Determination of Utilities for Control of Chemotherapy-Induced Nausea or Vomiting


OBJECTIVES:

- Determine the contribution of nausea or vomiting to the overall importance for a
current state of health in patients with breast or lung cancer undergoing chemotherapy.

- Determine the average importance for various emetic scenarios in these patients.

- Compare the importance of a specific level of chemotherapy-induced nausea or vomiting,
defined by the Standard Gamble vs Morrow Assessment of Nausea and Emesis.

- Determine the feasibility of using a Standard Gamble technique in patients currently
undergoing chemotherapy.

OUTLINE: This is a multicenter study. Patients are stratified according to history of
chemotherapy-induced nausea or vomiting (yes vs no).

Patients undergo a structured interview over 1 hour by a trained interviewer at least 2½
weeks after initiation of the most recent course of chemotherapy and before the new course
is administered.
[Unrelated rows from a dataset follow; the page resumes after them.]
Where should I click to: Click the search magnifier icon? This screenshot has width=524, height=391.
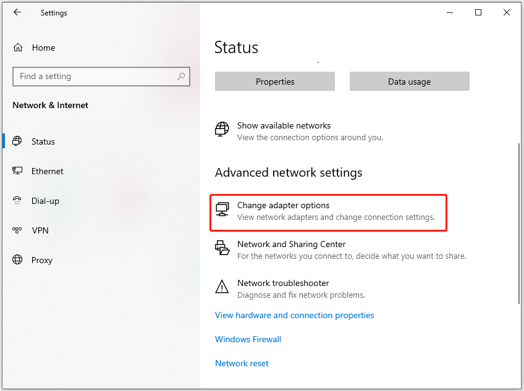(x=180, y=76)
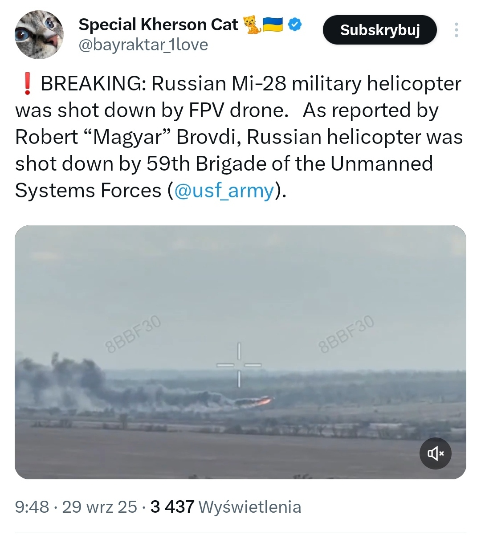
Task: Click the Ukraine flag emoji beside the name
Action: [273, 24]
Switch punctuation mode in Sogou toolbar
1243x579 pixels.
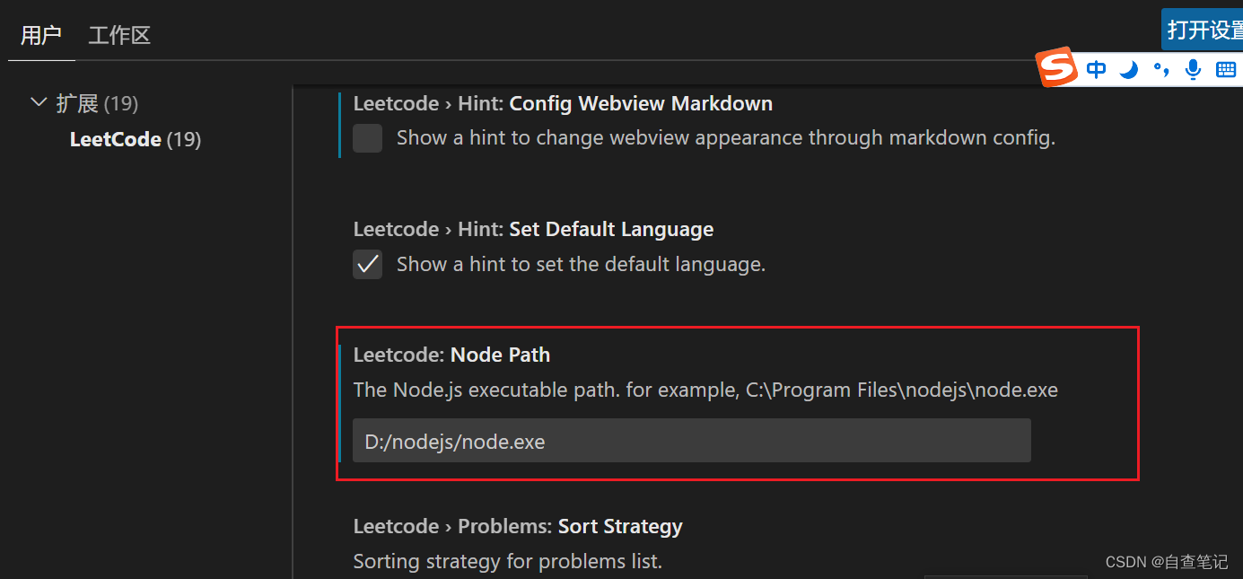pyautogui.click(x=1161, y=69)
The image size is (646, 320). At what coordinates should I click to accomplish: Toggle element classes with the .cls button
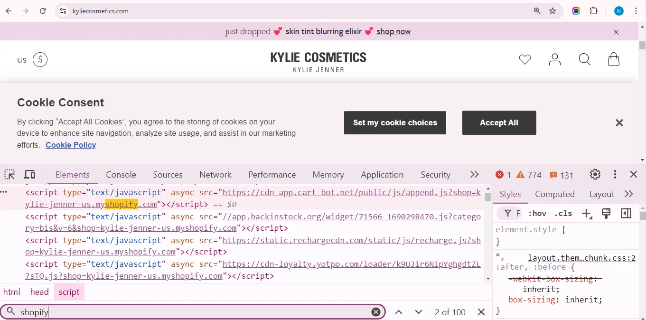[x=563, y=213]

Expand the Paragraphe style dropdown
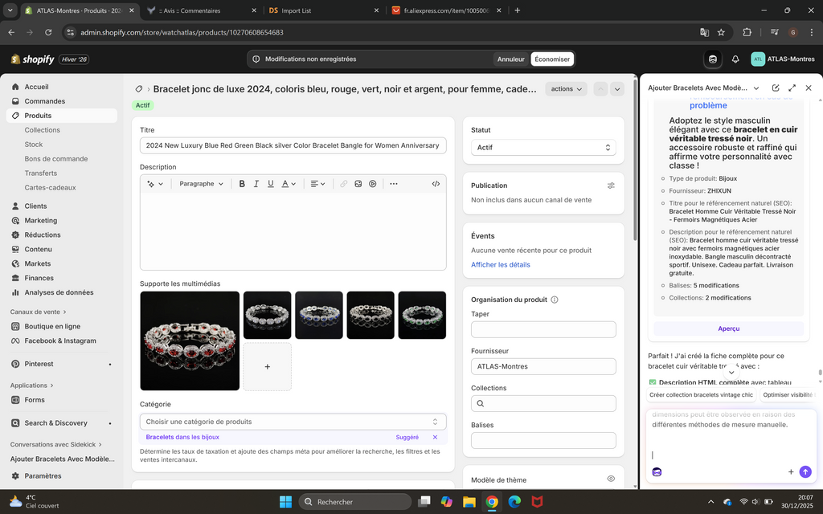(201, 184)
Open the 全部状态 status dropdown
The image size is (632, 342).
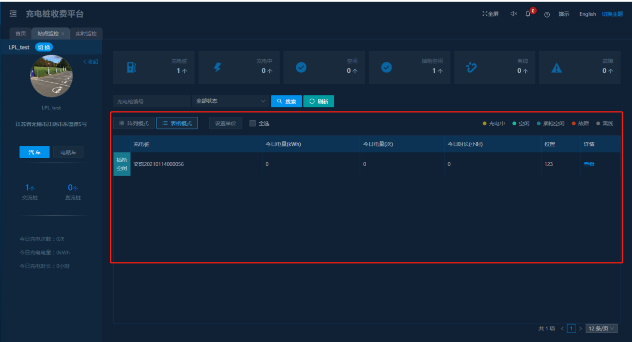point(230,101)

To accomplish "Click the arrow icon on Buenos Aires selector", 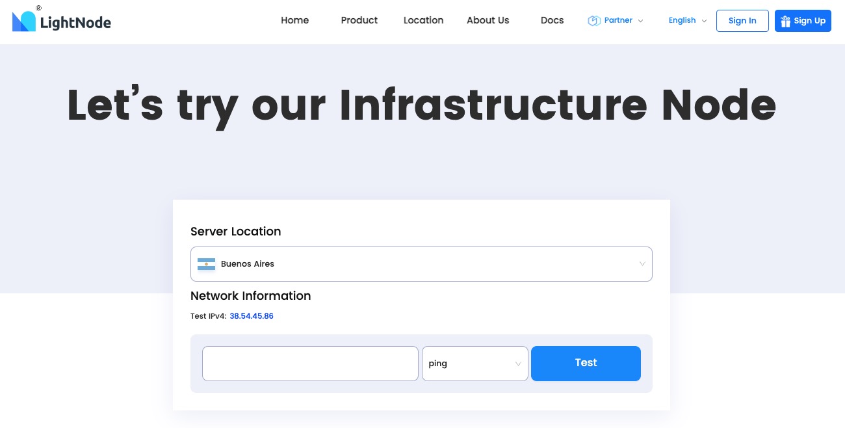I will tap(642, 264).
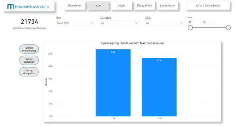Show the Kyn og námsgreinar view

pyautogui.click(x=29, y=72)
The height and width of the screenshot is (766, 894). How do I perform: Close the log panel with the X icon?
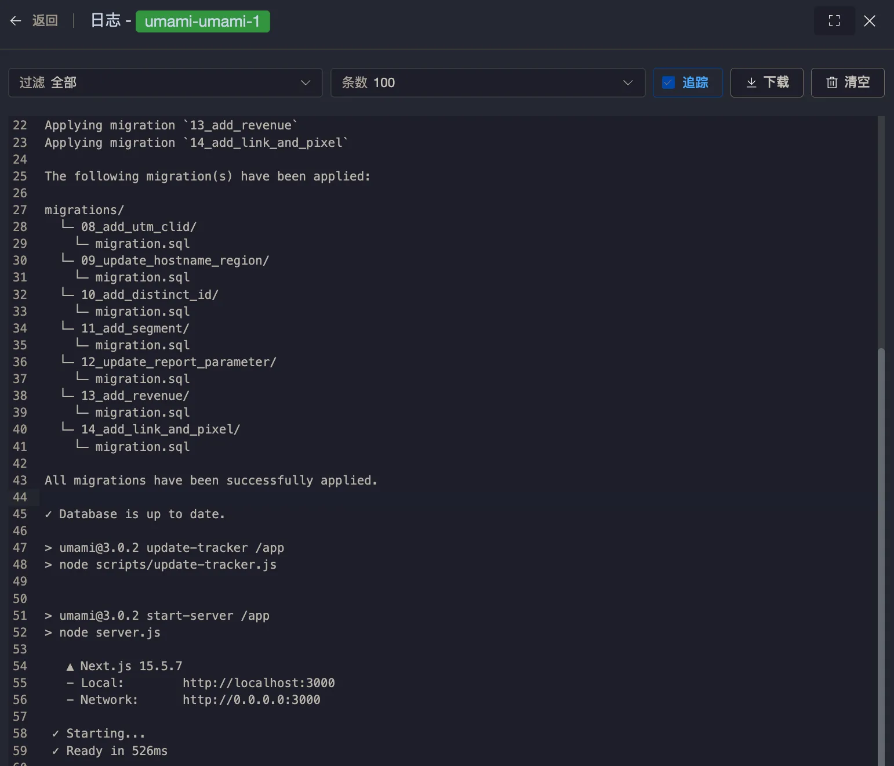pyautogui.click(x=869, y=21)
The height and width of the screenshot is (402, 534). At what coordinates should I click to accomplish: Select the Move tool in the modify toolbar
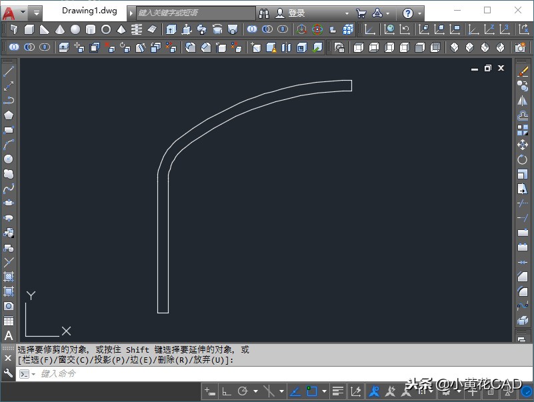523,145
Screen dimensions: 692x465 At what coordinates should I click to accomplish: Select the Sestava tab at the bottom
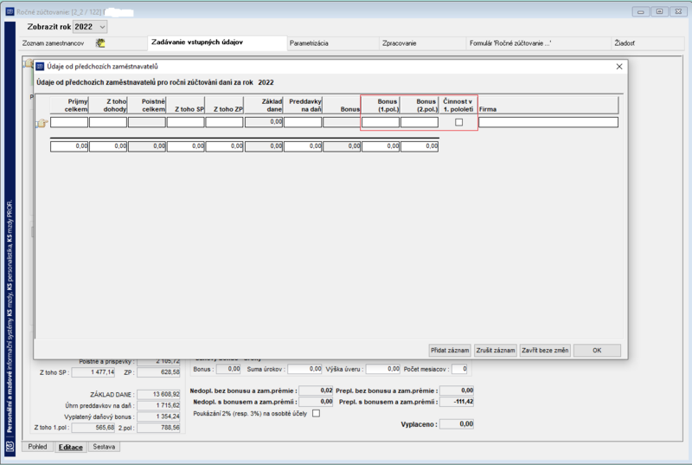(104, 447)
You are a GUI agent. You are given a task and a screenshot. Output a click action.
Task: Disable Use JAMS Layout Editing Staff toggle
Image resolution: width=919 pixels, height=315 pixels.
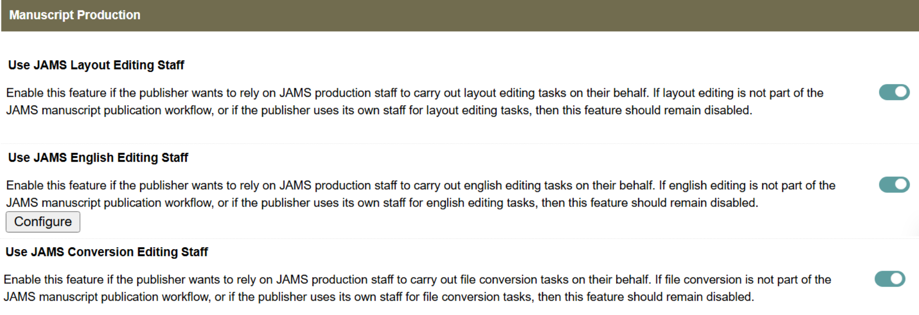click(894, 92)
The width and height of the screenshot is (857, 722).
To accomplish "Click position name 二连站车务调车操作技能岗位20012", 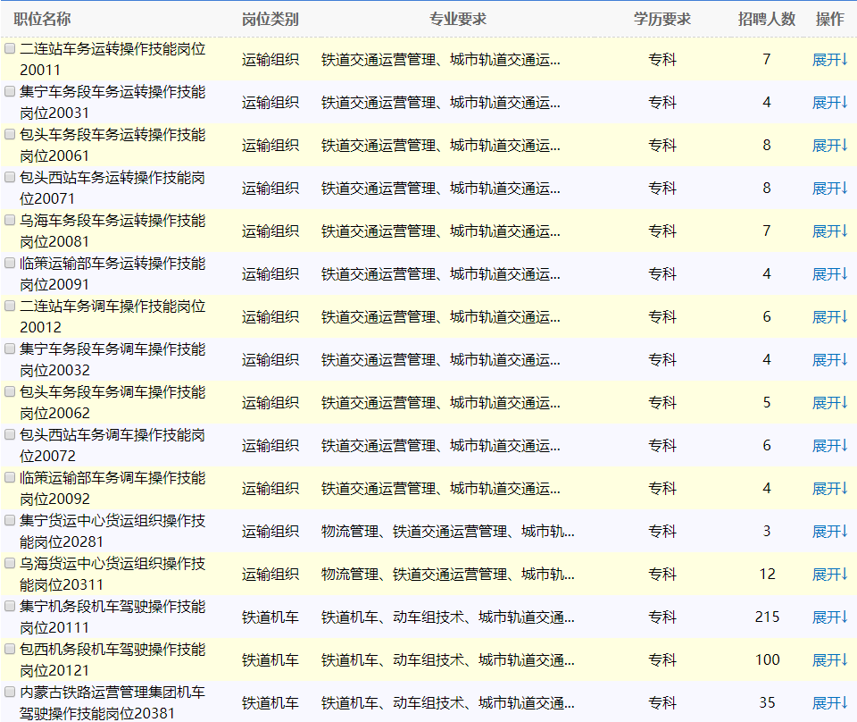I will [x=112, y=316].
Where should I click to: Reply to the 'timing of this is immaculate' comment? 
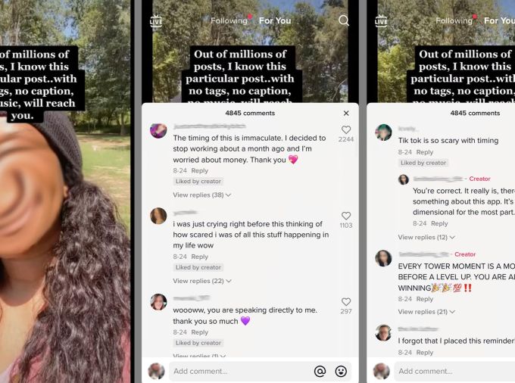[200, 170]
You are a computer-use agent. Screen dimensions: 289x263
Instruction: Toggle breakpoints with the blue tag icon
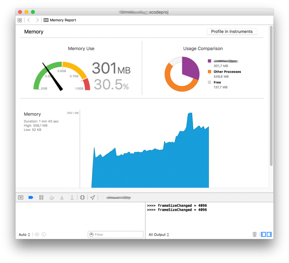point(31,198)
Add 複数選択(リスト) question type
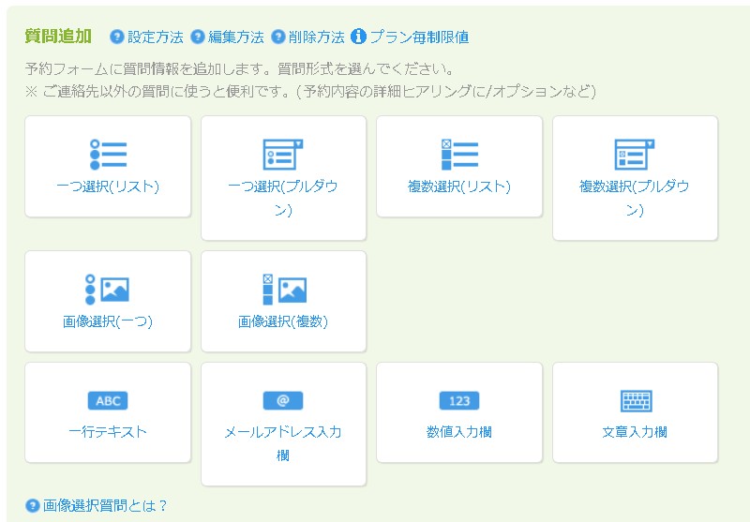 459,186
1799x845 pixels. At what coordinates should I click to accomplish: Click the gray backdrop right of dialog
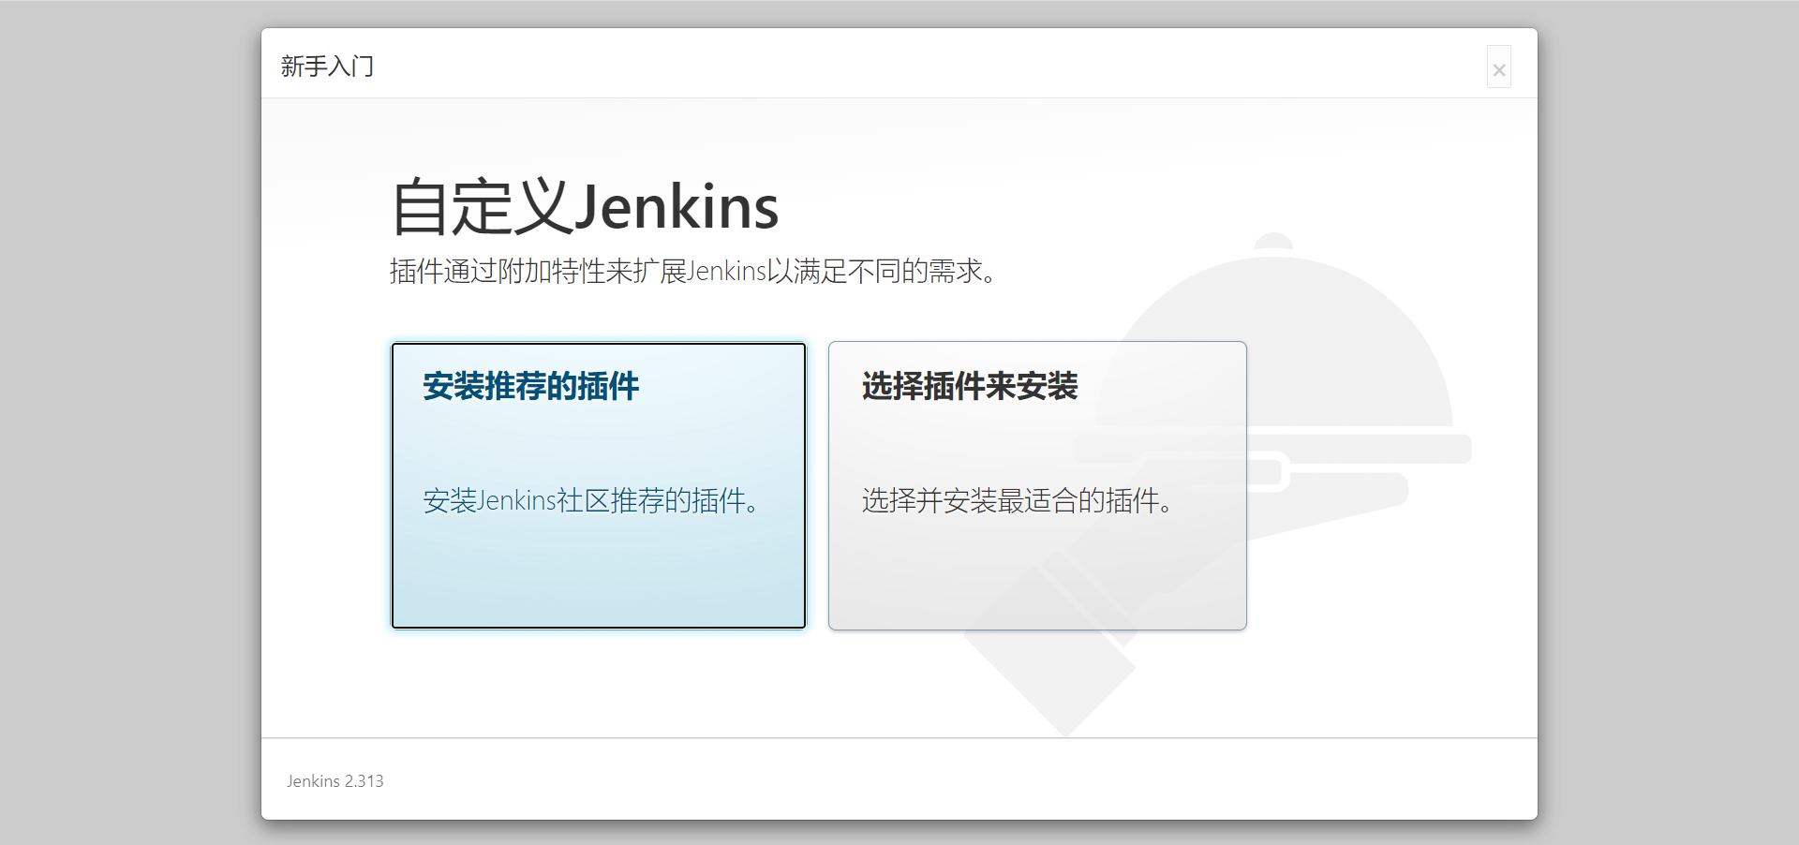coord(1668,422)
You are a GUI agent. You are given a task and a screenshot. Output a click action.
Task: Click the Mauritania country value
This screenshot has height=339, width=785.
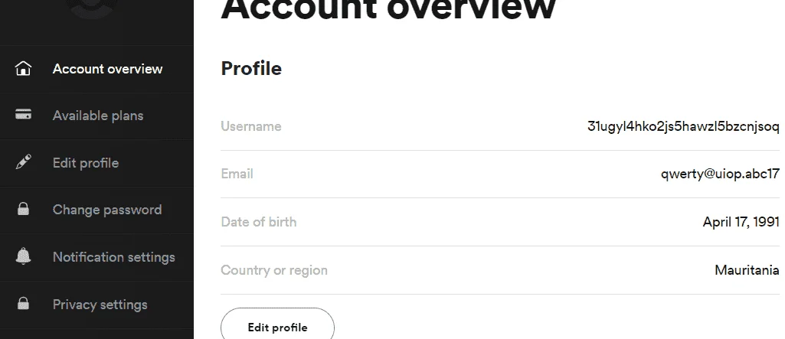[747, 270]
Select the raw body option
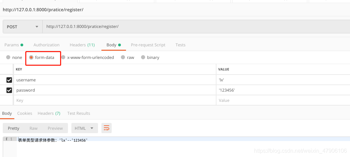Screen dimensions: 350x157 coord(123,58)
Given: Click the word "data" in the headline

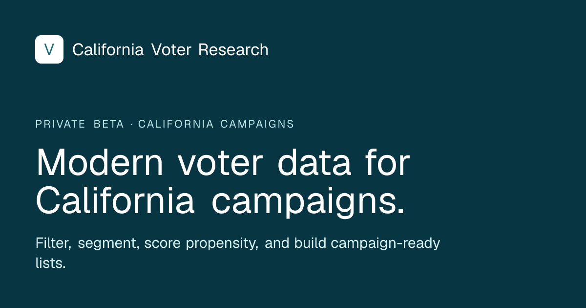Looking at the screenshot, I should click(x=314, y=163).

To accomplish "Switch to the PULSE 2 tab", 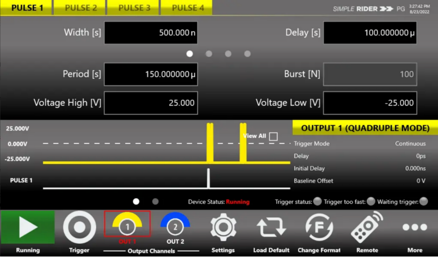I will pos(81,8).
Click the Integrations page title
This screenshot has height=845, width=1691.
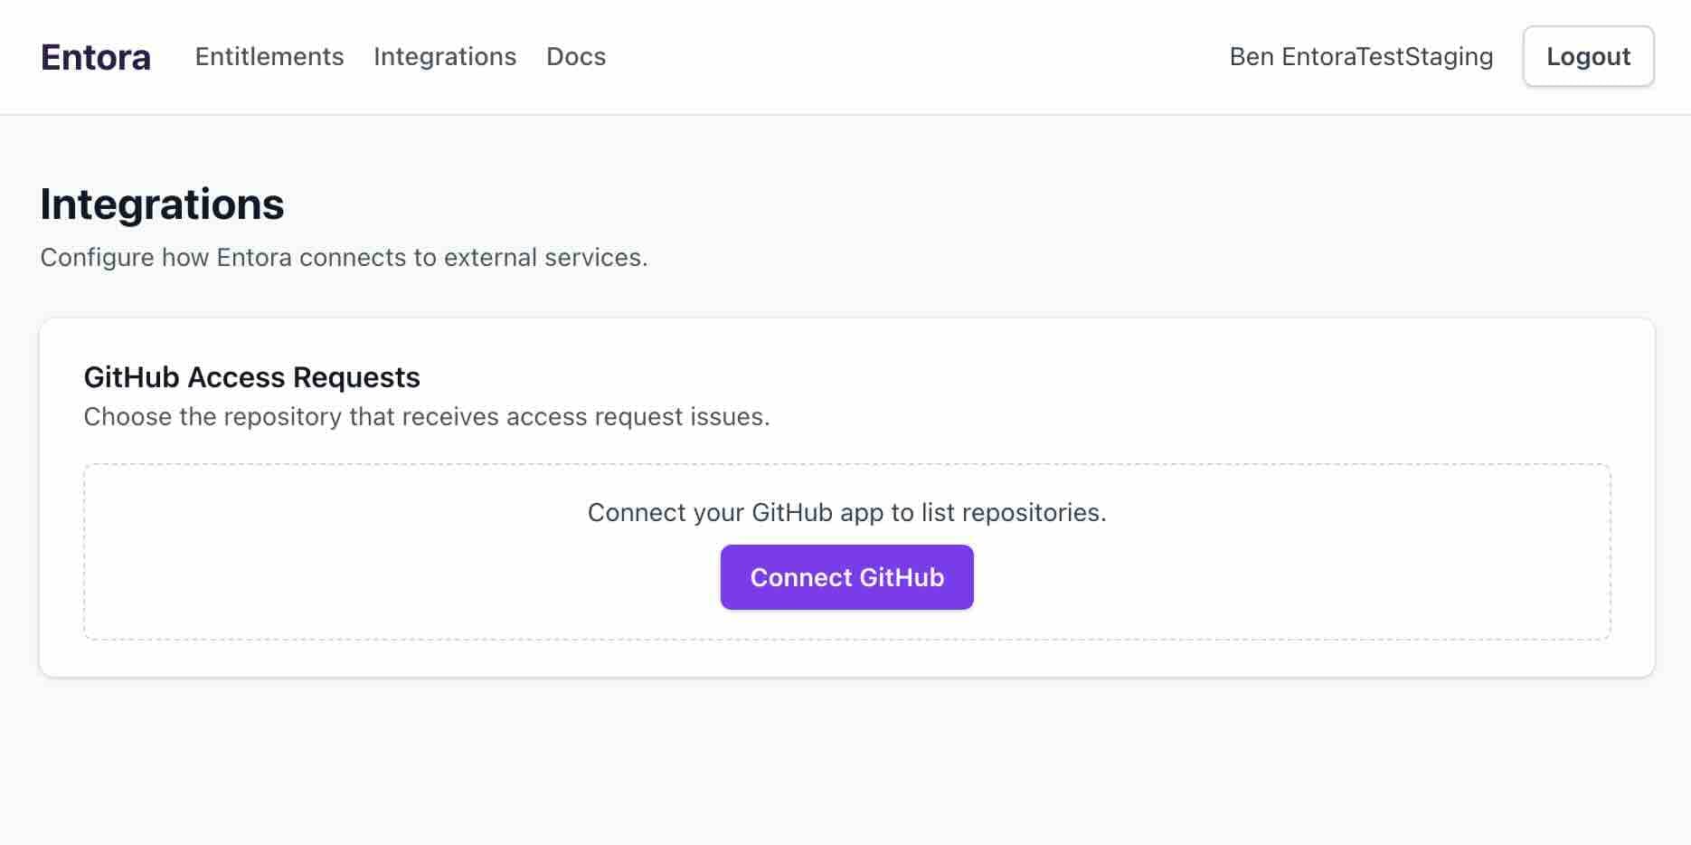[161, 204]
Patients complete a Functional Assessment of Cancer Therapy-General
questionnaire and Morrow Assessment of Nausea and Emesis questionnaire during the interview.
The trained interviewer also administers a Standard Gamble exercise during the interview, in
which patients are instructed to imagine various amounts of nausea or vomiting as their
current state of nausea and vomiting, and rank their importance to them. They are being
asked to answer the question of whether they would choose to accept their current (imagined
or real) state of nausea or vomiting or receive a medication that would result (with various
probabilities) in either perfect health for 2 years or immediate death.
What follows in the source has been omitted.